São estimativas. A gente sabe que, no ano passado, as concessões fecharam em R$ 70,7 bilhões. Se acrescentar R$ 20 bilhões, chegaremos aos R$ 90 bilhões, especialmente para micro, pequenas e médias empresas, onde está o foco da nossa gestão.

Mas o banco continua emprestando para as grandes empresas…

É, mas o que você quer? Se você for um grande matemático, grande por definição é sempre grande. Quantas micro e pequenas eu preciso juntar devidamente para dar o tamanho de uma hidrelétrica em termos de financiamento. Não significa que não tenha um caminho de micro e pequenas empresas que precisam ser atendidas em um futuro a médio prazo. E, para isso, estamos reestruturando o banco completamente. O plano estratégico começará a ser implementado este mês.

Mas não com a criação de campeões nacionais como vimos no passado…

Os campeões nacionais eram os desconhecidos de anteontem. Era o açougue dos Batista (ele se refere a JBS). É um estigma. Como está associado na porta ao lado a uma relação espúria e carnal de dinheiros, que não saíram de um empréstimo. Duas CPIs estão sendo concluídas e zero de alegações. Portanto foi uma relação carnal que poluiu uma política pública que está longe de ser condenável. No máximo, poderiam polemizar academicamente quanto que um governo poderia gastar. Os japoneses fizeram isso, os coreanos fizeram isso.

Essa política teve sucesso?

Teve sucesso. Há notícias de que o BNDES é acionista da Totvs? Não. Ninguém conhece. A Weg é outro caso. Quantos bilhões foram emprestados para a empresa? Usou perfeitamente. É uma estupidez estigmatizar o esforço de internacionalização das nossas empresas.

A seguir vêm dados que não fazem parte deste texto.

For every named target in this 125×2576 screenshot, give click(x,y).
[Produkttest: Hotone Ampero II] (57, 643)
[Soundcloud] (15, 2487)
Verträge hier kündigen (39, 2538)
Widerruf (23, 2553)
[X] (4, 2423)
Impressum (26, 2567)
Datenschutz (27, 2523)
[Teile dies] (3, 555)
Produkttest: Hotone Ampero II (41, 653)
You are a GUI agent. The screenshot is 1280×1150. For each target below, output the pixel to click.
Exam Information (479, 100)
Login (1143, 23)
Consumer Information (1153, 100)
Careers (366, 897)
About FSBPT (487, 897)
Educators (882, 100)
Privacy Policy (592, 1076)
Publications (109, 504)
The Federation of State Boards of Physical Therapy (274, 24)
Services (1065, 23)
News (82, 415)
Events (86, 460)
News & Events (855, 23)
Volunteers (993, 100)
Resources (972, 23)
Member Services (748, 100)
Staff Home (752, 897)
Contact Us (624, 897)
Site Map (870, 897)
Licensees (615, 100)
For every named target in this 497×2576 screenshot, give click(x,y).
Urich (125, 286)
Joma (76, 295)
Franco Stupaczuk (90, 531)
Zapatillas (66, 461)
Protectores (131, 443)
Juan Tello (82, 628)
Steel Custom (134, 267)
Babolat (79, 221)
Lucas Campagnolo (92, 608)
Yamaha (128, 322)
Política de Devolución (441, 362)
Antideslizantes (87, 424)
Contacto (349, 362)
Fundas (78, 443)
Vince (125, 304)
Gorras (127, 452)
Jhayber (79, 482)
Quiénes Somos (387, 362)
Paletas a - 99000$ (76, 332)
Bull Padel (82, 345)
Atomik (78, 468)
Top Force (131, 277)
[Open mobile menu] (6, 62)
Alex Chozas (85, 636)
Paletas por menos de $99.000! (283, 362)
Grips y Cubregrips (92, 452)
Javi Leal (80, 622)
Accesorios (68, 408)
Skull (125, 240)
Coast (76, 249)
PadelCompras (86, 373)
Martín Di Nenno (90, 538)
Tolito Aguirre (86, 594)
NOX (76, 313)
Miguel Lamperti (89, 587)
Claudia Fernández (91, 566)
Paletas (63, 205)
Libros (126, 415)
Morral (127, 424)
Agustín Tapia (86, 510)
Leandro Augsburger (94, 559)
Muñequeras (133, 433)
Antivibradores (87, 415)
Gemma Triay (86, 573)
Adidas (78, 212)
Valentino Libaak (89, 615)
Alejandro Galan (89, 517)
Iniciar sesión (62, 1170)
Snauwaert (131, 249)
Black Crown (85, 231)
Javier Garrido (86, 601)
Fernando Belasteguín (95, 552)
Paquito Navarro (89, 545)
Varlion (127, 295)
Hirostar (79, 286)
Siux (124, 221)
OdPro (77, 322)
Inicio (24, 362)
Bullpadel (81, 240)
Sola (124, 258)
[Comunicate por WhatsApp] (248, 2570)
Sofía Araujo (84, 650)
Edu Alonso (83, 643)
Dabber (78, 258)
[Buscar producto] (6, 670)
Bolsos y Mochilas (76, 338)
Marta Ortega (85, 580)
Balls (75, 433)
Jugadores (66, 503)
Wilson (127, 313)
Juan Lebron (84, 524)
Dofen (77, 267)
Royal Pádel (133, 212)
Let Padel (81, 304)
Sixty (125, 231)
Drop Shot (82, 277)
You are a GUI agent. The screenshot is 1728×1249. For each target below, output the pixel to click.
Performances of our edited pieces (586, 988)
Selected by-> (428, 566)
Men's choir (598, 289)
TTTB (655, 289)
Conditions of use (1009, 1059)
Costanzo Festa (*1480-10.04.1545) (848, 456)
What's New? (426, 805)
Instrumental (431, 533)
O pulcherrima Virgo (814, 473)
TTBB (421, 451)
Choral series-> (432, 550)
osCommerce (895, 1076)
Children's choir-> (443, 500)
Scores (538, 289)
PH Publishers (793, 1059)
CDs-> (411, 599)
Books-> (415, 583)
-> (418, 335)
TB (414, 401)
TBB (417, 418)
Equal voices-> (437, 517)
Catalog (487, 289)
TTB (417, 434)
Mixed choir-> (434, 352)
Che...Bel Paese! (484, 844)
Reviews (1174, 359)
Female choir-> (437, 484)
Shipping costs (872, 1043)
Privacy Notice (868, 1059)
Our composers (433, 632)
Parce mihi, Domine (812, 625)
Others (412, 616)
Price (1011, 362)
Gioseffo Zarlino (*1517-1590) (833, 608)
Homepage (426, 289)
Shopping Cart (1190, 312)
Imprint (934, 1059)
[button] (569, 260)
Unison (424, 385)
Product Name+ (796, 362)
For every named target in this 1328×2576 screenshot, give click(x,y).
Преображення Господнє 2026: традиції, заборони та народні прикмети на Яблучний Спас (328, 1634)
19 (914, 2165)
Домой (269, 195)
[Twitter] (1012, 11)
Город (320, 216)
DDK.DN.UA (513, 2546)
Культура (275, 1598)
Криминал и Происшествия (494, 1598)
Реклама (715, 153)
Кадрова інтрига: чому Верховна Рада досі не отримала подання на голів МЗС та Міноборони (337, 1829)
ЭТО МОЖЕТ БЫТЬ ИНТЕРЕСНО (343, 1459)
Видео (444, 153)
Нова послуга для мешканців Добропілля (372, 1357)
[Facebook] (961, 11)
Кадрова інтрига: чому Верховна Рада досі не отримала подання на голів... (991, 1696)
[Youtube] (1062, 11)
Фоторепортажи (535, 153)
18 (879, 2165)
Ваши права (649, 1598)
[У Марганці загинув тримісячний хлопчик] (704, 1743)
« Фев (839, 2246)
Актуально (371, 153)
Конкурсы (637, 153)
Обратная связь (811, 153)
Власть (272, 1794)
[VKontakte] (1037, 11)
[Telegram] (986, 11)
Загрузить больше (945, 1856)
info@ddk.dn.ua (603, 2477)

Mas a base de propina não é possível aceitar.

Mas é claro que não. Estamos fartos de saber que o Brasil é o país da propina. O México também é. Na Coreia, de vez em quando, tem alguém preso. Na China, colocaram em cana candidatos a tomar o lugar do primeiro-ministro. Ou seja, onde há recursos abundantes e concentrados, é necessária grande atenção. Tem que se olhar com cuidado e carinho. Há propensão a isso acontecer. No BNDES, por sorte, o sistema de aprovação de crédito me torna a rainha da Inglaterra. Os pedidos surgem da gerência. Há uma consulta prévia. Não dizer que amanhã darei uma grana para qualquer pessoa e mando um aviso. Nos outros bancos públicos, pode ser até que essa aprovação paraquedista ocorra. No BNDES, não é possível, na prática, que isso ocorra. Acho que esse é o principal fator que não incentiva os casos de corrupção.